David Willetts, minister of state for universities and science, says IT teaching in schools and universities is "catastrophically" putting young people off technology as a career.
Speaking at the Google Big Tent event in Watford today, Willetts acknowledged the scale of the problem caused by the continuing decline in students studying computer science or IT courses at all levels of education.
In response to a question from Computer Weekly, David Willetts said: "At all levels, the IT and computer science courses in schools, colleges and universities, instead of providing us with a new generation of IT experts, catastrophically seem to be very boring and putting people off."
In higher education, he said the government is encouraging closer ties between technology firms and academics.
"We are promoting links between IT businesses and universities to make sure their needs are met by the courses being provided," Willetts said.

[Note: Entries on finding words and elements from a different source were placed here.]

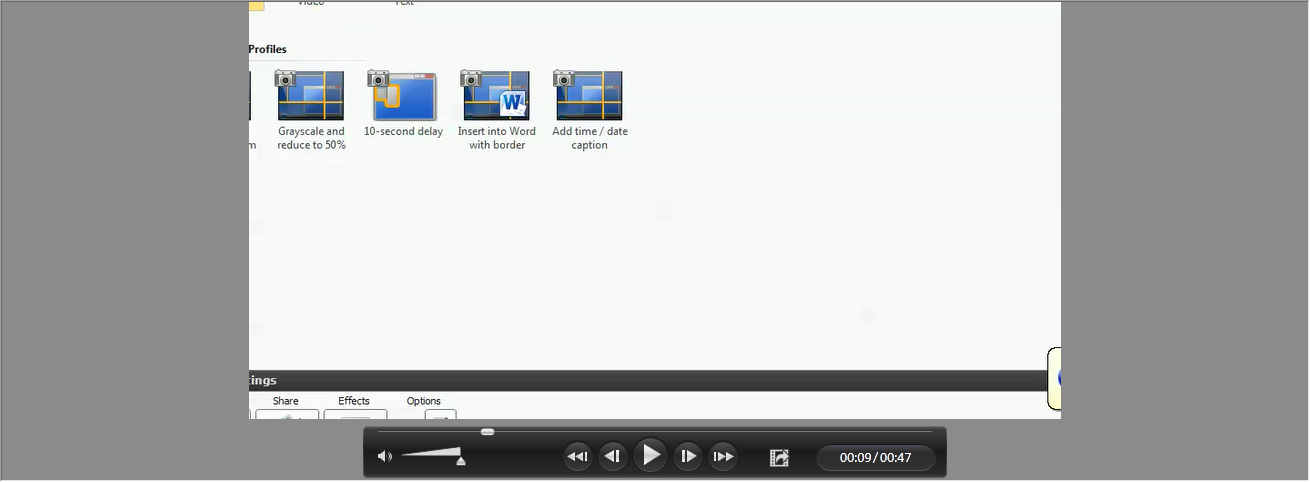Click the seek bar playhead handle
Viewport: 1310px width, 482px height.
tap(487, 432)
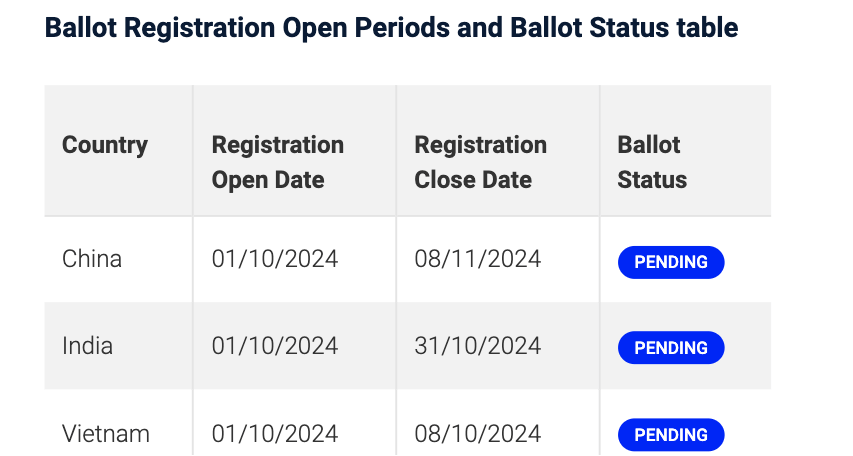Click the Country column header
The height and width of the screenshot is (456, 853).
pos(105,145)

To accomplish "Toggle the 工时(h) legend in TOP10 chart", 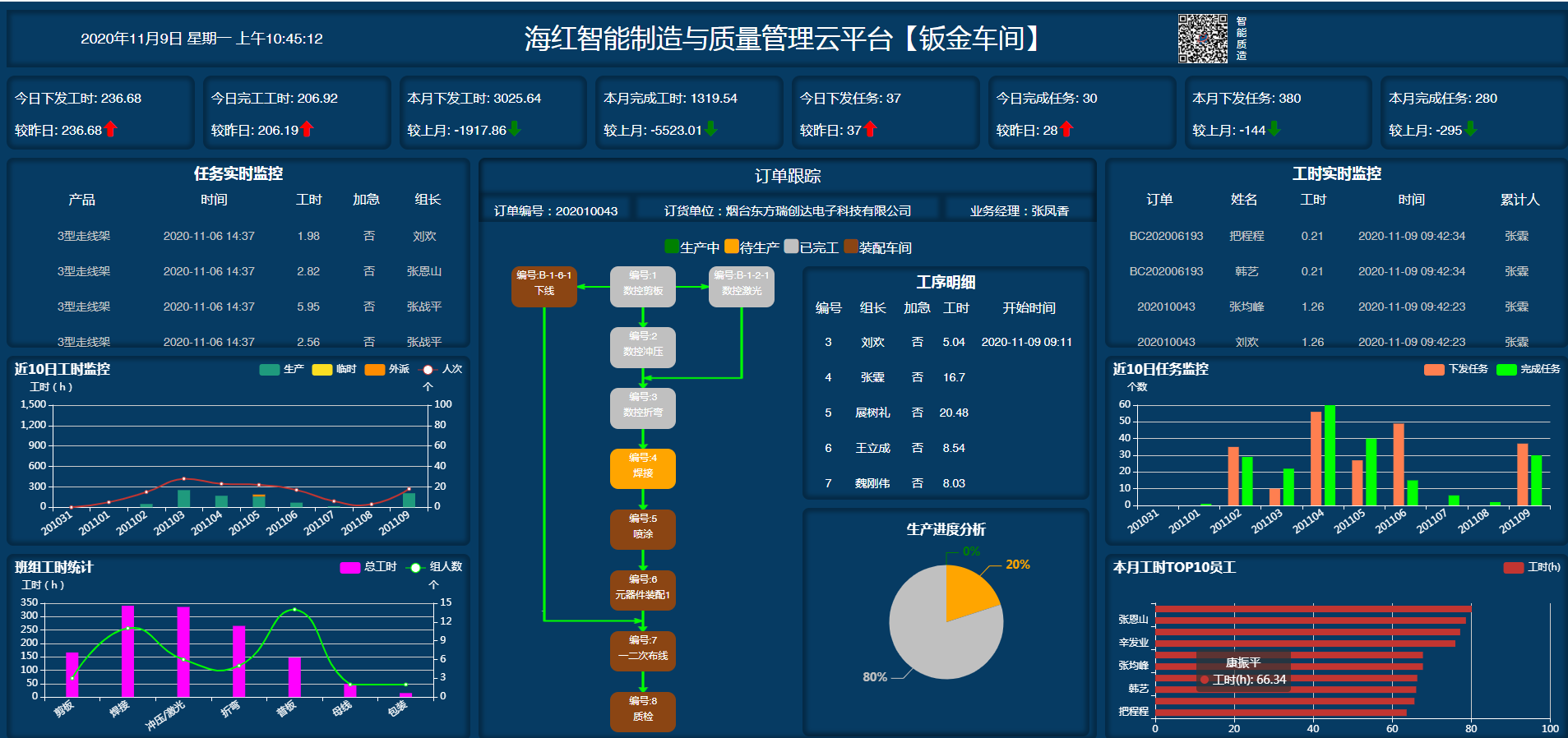I will 1531,567.
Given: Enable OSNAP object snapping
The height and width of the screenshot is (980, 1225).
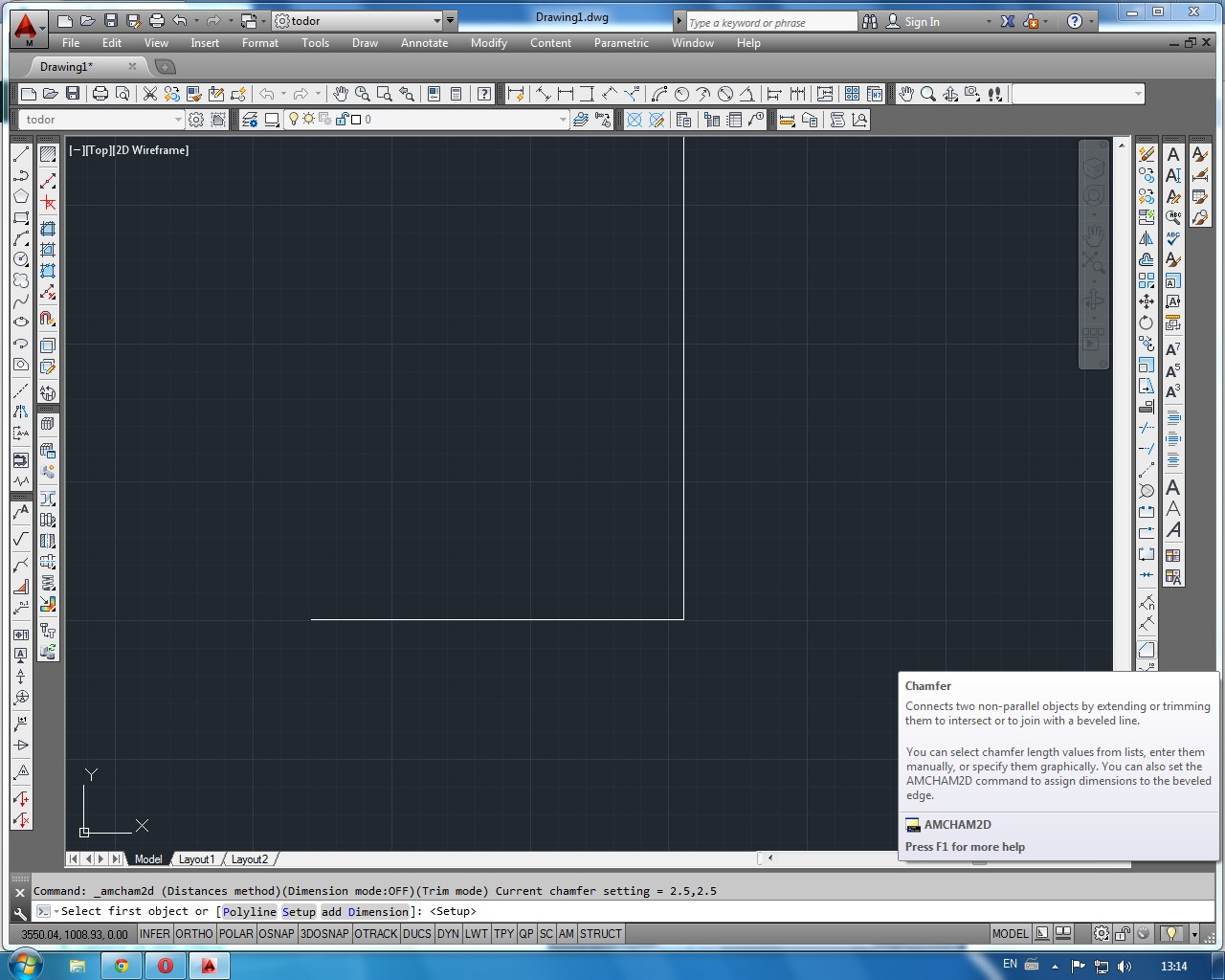Looking at the screenshot, I should pos(277,934).
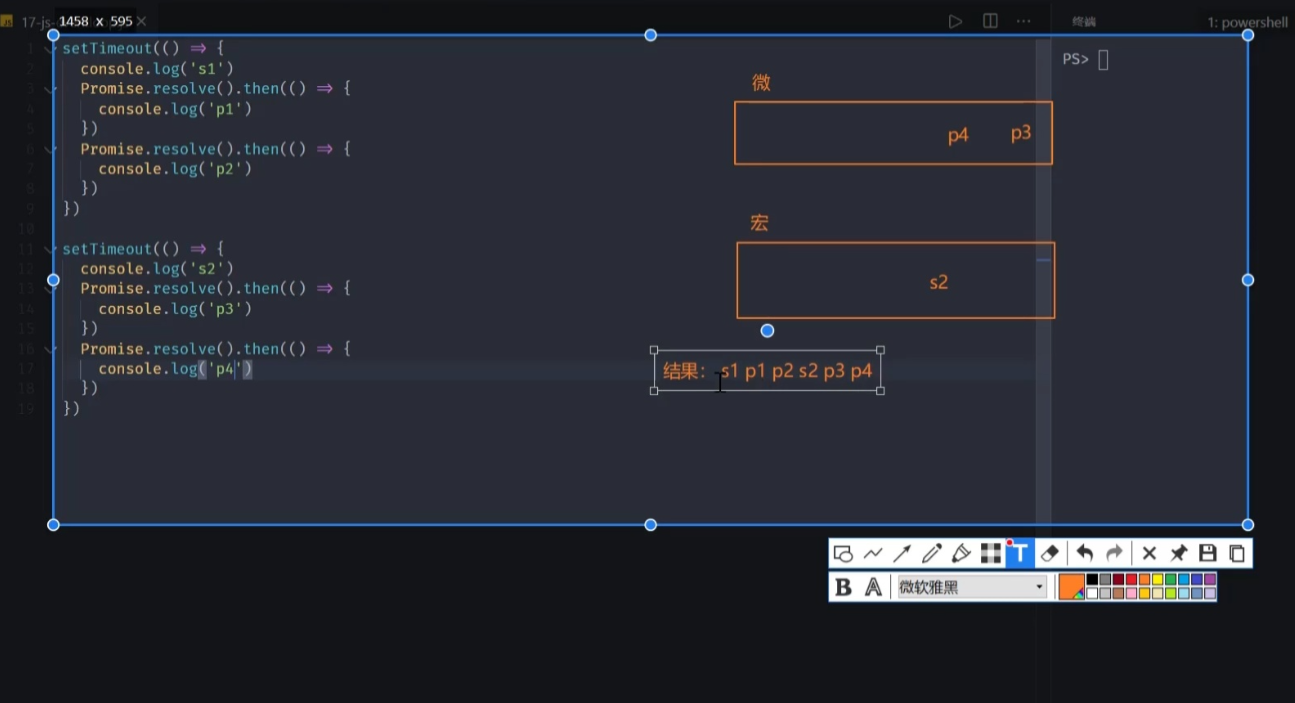Copy the screenshot to clipboard
Image resolution: width=1295 pixels, height=703 pixels.
[1237, 554]
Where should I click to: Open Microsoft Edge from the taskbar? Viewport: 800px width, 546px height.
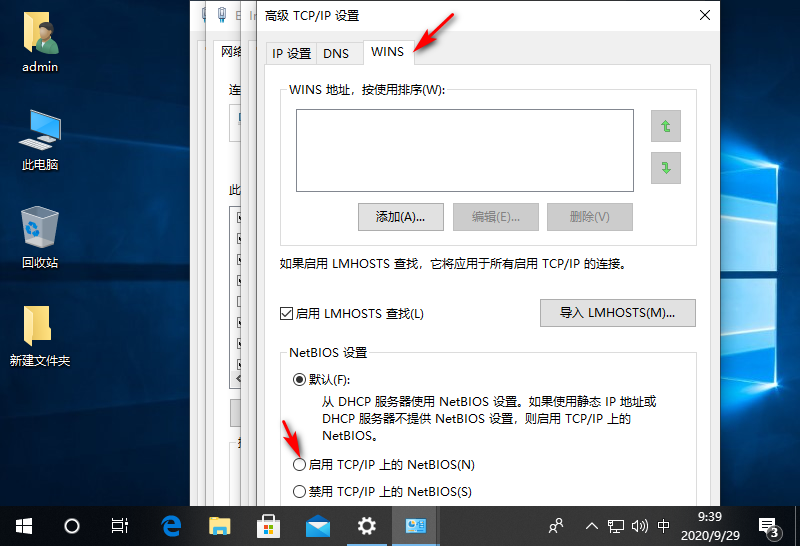(x=172, y=525)
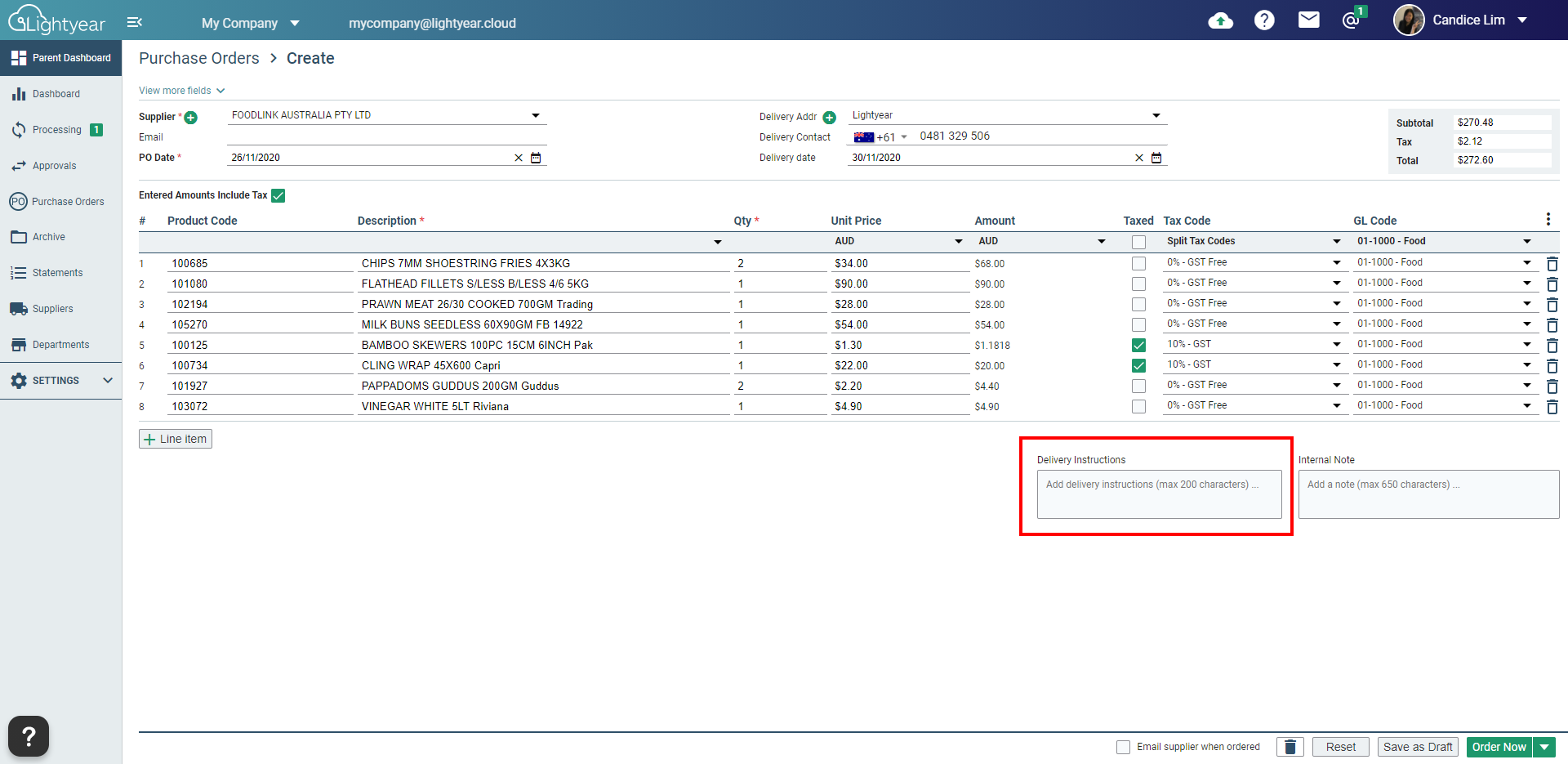The height and width of the screenshot is (764, 1568).
Task: Click the cloud upload icon
Action: click(1220, 21)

In schools, he highlighted the fact that education secretary Michael Gove had scrapped the current ICT curriculum, branding it unfit for purpose. But Willetts revealed there are experiments taking place in schools of new ways of teaching computer science subjects.
"Trials are going on for new ways of teaching IT and technology in schools. Instead of a passive model, they are using a creative model," Willetts said.
The minister of state for universities and science also acknowledged the failure of government and industry to tackle the growing skills shortage in IT. Willetts admitted that it took a talk last year from Google chairman Eric Schmidt, highlighting the lack of enthusiasm among young people in the UK for a career in technology, to start a public debate and act as a catalyst for further action.
Graduates from computer science courses are among the highest rates of post-university unemployment. And the proportion of people under 30 in the IT profession is significantly lower now than it was 10 years ago.